### [Dataset]
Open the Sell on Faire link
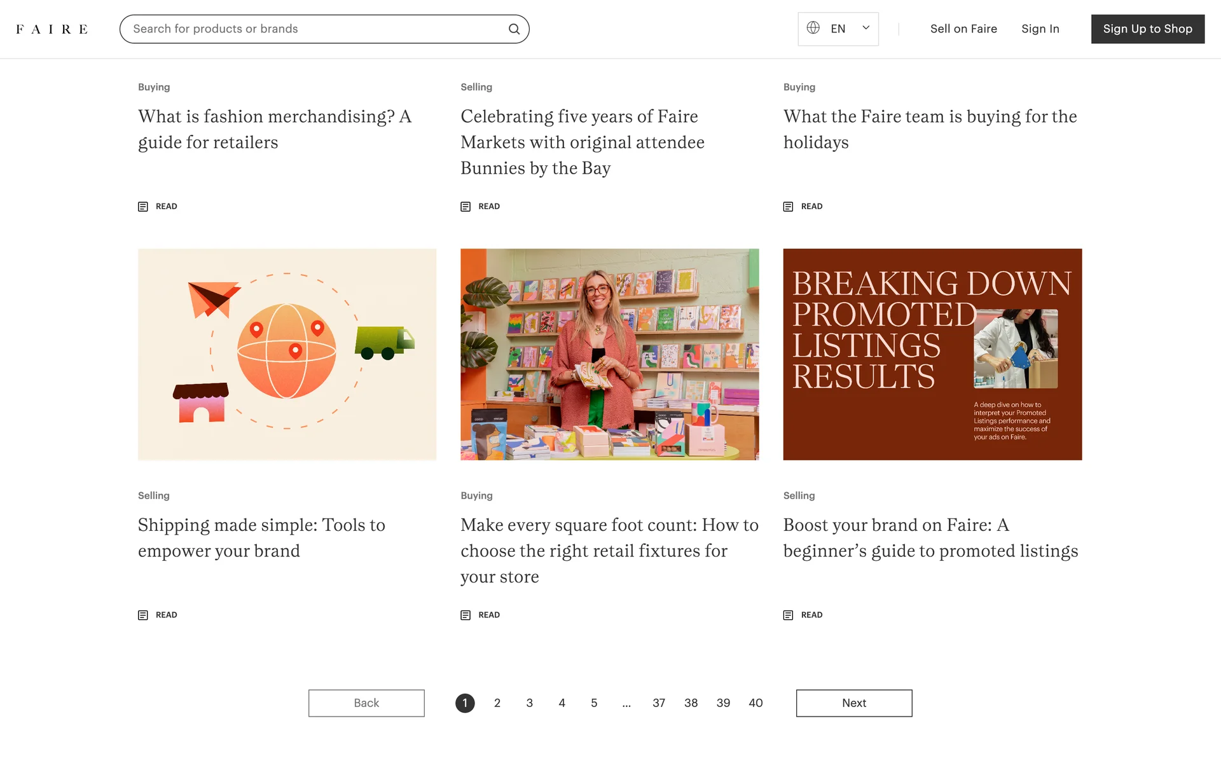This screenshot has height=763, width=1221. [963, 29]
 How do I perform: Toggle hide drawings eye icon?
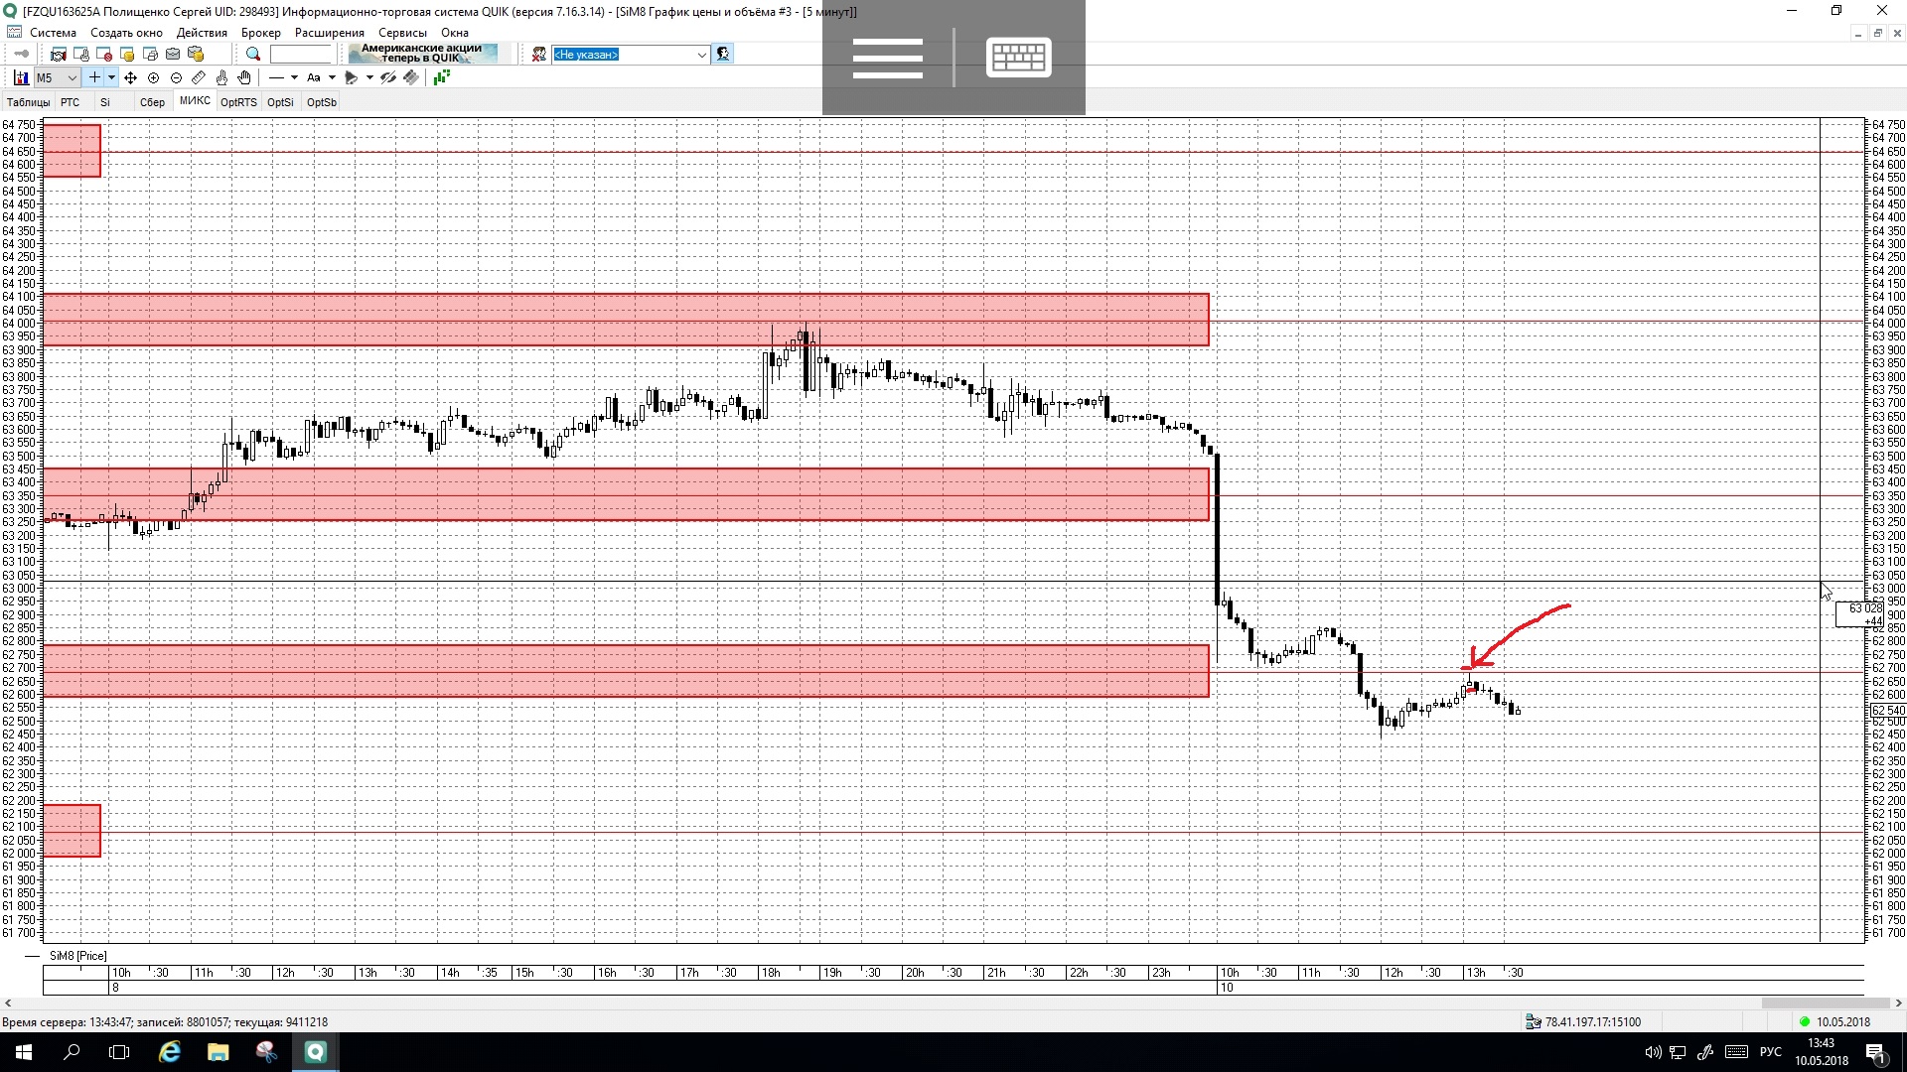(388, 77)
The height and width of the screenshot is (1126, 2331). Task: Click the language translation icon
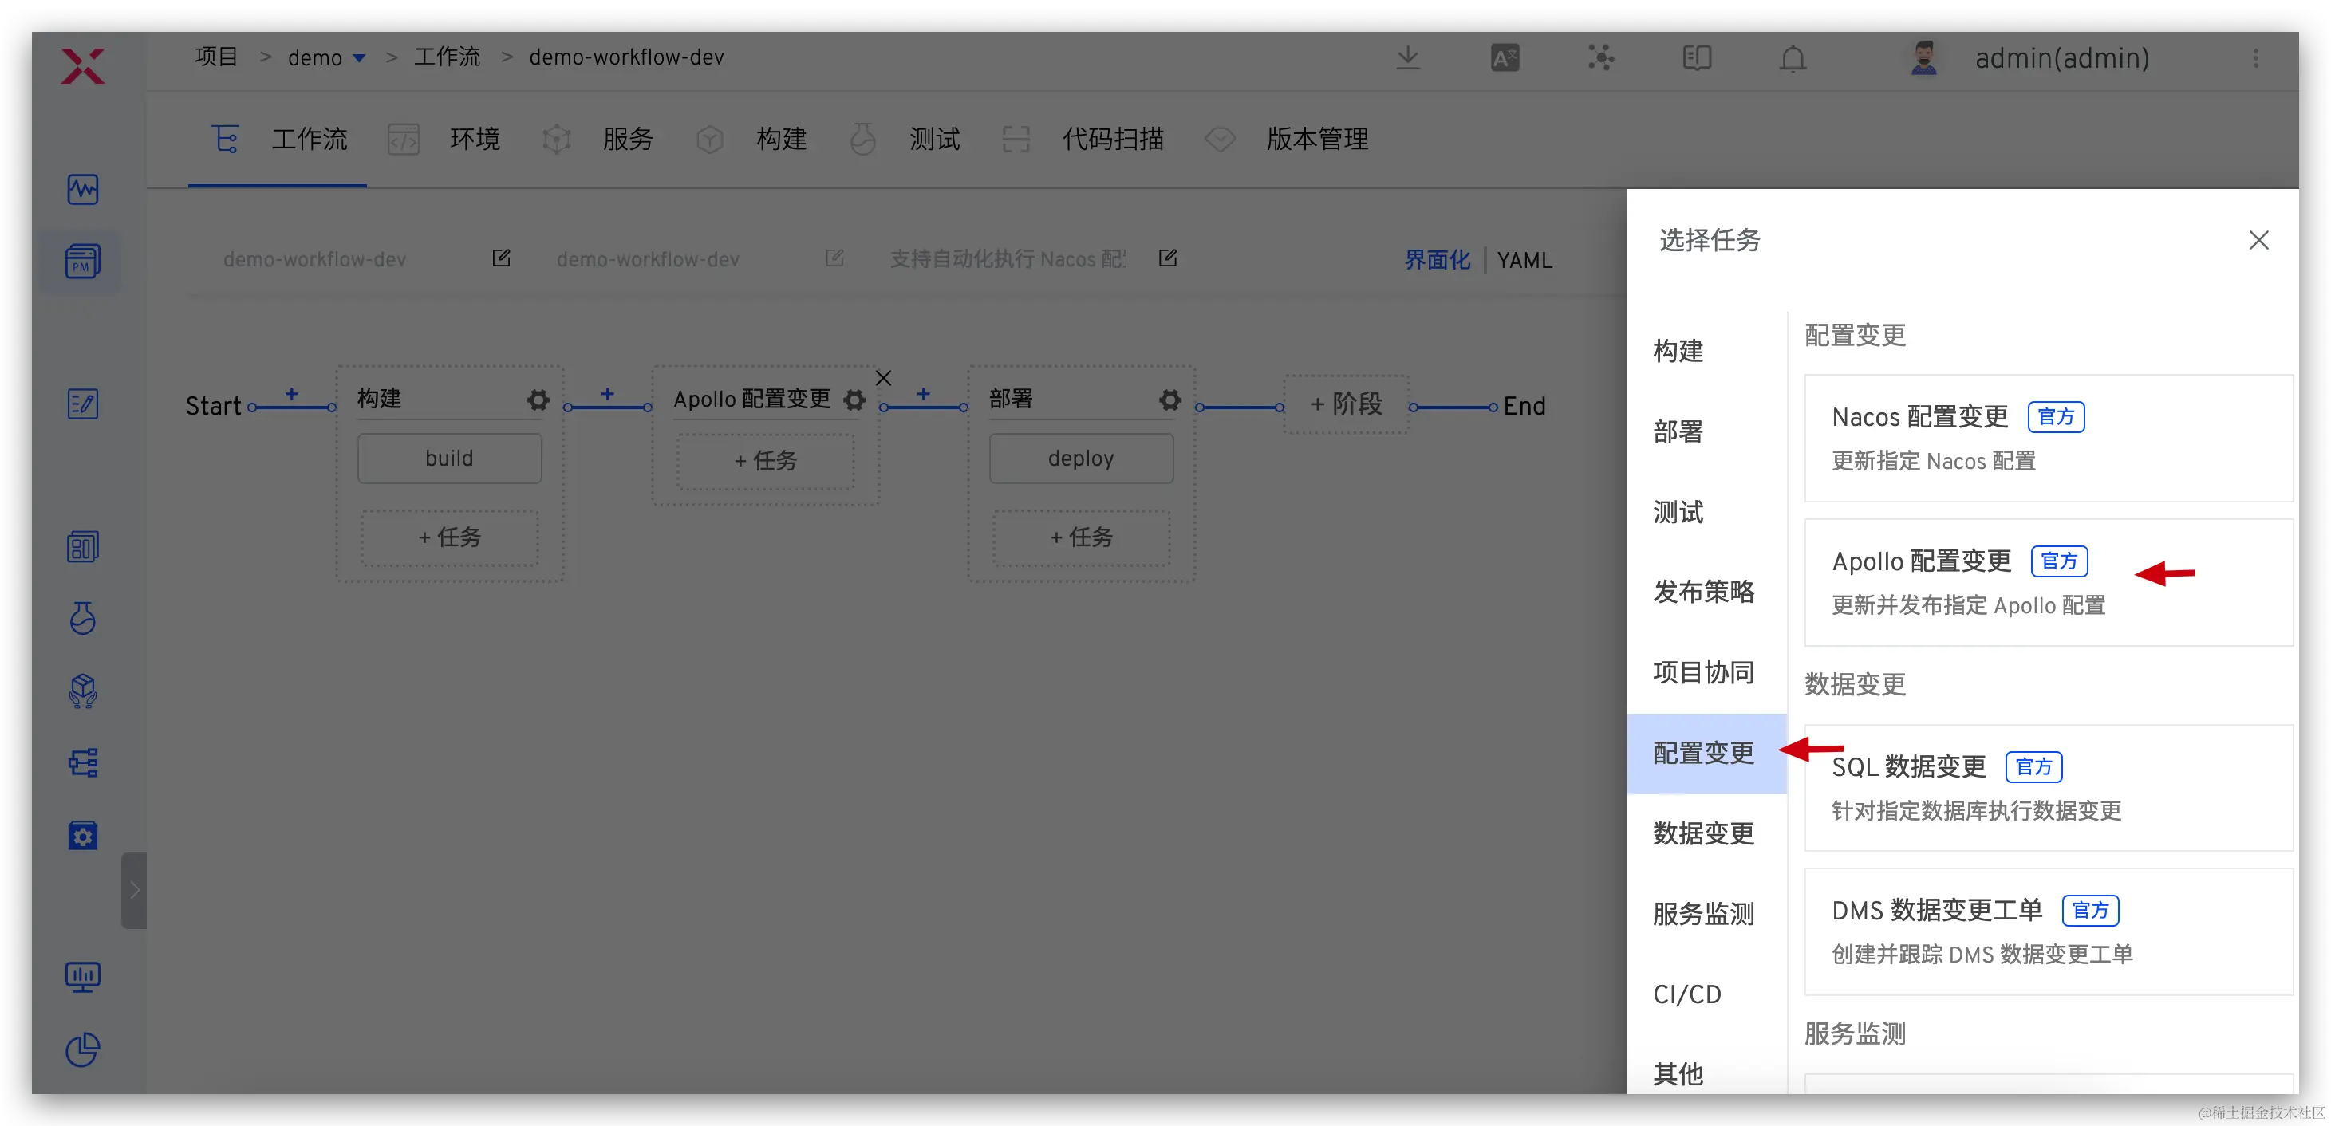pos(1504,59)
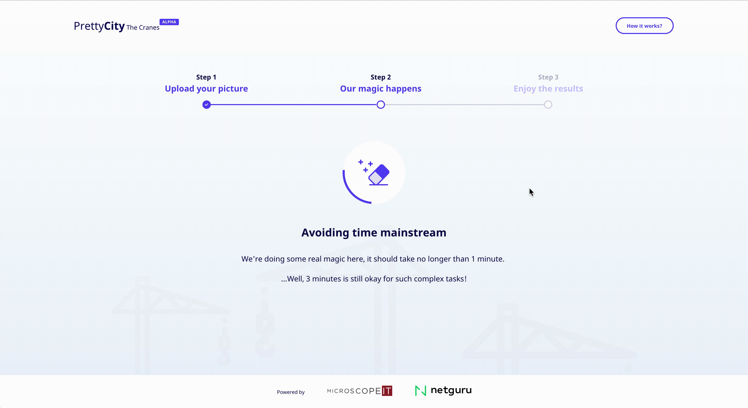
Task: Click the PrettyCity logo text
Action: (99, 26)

### [Instructions to follow]
The reply must match the records exactly, apart from the pictures, which are left out.

### [Result]
Open the Sell on Faire link
This screenshot has height=763, width=1221. [963, 29]
 How do I perform: Toggle hide drawings eye icon?
(388, 77)
The height and width of the screenshot is (1126, 2331). Task: Click the language translation icon
pos(1504,59)
Task: Click the PrettyCity logo text
Action: (99, 26)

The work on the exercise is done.